Yoga is a pre-Vedic Indian tradition. Over the last few decades, it has quickly become a global sensation, with millions of people practicing yoga to help soothe their minds, bodies, and souls. From the outside looking in, yoga may look like a simple practice where one holds themself in a variety of semi-difficult poses for a prolonged period of time. However, it is far more than that.

The benefits of yoga stretch far and wide and include the following:

●        Flexibility

●        Vitality

●        Core strength and posture

●        Weight reduction

●        Improved energy

●        Increased self-esteem

There are many different types of yoga to choose from such as vinyasa, kundalini, and Bikram, to name a few. A friendly word of warning, Bikram yoga is done in a hot room (heated to 105 °F with a humidity of 40%). You’re going to get sweaty, so you’d definitely benefit from getting one of these headbands for yoga before you start.


With that said, let’s take a closer look at how yoga can help ease the ill effects men experience as a result of toxic masculinity.

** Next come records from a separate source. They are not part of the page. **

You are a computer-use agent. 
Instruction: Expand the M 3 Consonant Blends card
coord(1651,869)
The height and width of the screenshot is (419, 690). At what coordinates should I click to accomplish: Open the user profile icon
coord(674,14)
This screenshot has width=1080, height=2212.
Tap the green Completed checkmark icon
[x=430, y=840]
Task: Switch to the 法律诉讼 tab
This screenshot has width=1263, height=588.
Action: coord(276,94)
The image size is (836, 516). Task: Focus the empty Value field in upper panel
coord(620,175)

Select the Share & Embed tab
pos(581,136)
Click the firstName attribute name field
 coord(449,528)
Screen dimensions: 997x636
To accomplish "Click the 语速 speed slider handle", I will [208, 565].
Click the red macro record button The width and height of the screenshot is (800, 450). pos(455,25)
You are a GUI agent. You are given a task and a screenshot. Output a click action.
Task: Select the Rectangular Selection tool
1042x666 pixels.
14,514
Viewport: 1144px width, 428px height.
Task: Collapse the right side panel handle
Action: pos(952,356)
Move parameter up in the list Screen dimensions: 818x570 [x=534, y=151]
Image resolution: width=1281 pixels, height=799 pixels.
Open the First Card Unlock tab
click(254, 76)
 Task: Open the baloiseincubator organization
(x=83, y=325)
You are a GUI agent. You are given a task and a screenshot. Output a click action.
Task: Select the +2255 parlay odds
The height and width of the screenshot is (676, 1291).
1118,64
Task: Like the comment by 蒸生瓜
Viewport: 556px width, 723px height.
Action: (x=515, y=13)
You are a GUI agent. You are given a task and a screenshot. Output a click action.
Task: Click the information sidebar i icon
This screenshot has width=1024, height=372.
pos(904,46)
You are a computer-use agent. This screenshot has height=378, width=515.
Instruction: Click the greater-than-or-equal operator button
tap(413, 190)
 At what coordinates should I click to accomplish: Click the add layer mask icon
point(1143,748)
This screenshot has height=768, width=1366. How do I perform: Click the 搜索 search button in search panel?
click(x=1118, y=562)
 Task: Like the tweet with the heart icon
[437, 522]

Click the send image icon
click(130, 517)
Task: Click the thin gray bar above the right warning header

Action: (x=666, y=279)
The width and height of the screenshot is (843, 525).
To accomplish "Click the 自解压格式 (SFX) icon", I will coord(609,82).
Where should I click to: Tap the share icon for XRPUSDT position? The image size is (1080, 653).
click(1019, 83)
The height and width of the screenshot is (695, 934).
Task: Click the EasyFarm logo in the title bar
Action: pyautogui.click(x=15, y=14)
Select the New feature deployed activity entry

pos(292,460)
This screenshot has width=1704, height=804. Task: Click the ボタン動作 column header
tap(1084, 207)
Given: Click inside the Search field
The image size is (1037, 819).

Becoming more open & learning to relax and accept emotion

Yoga is all about living in the present moment, listening to and focusing on your body, and having acceptance over what you feel without drawing judgment. In a lot of ways, yoga is a form of mediation, and once practiced enough; you can enter into it with a more objective mindset.

Men can definitely benefit from dropping their bravado and becoming more in tune with their bodies and emotions. Taking some quiet time to work on ‘you’ is never a bad thing, and learning how to relax is one of the most important skills one can develop, especially in this modern world.

Aiding anxiety and depression

As we touched upon earlier, anxiety, stress, and depression are three of the fastest rising mental health issues in men. In the western world, males die by suicide at around three to four times more than females, which is a shocking statistic. In the UK, suicide is still the single biggest killer of men under the age of 45!

A great way to combat this is enroll in a yoga course and give your body a way to eliminate these negative emotions. In fact, the Harvard Mental Health Letter  states yoga can reduce the impact of stress and help with anxiety and depression by combining both meditative techniques and physical movement. This helps keep people in the present moment through a flow of controlled and focused movements that can help relieve depression symptoms and clear their minds.

Fostering healthy masculinity

It’s important to remember, a rejection of toxic masculinity is not a rejection of manhood itself. That’s the fine line that men must walk in this day in age—finding their way and their purpose through their manhood without letting it define them, at least not fully.

Yoga can help teach values such as strength, receptiveness to others, respect for yourself, and a willingness to empathize with one another. All of these traits are found when we learn to slow down and be more mindful of ourselves and understand our connection to the world and each other.

Our daily habits, thoughts, and concerns can make us feel separate from the world and one another, possibly more so than ever before. Modern life, especially in the western world, drives us into our isolated lives, constantly over-analyzing the past and worrying about the future. Yoga can teach us to live in the present moment, free of the burdens of worry, and hopefully find some much-needed rest bite from the many stresses and pressures of the modern world.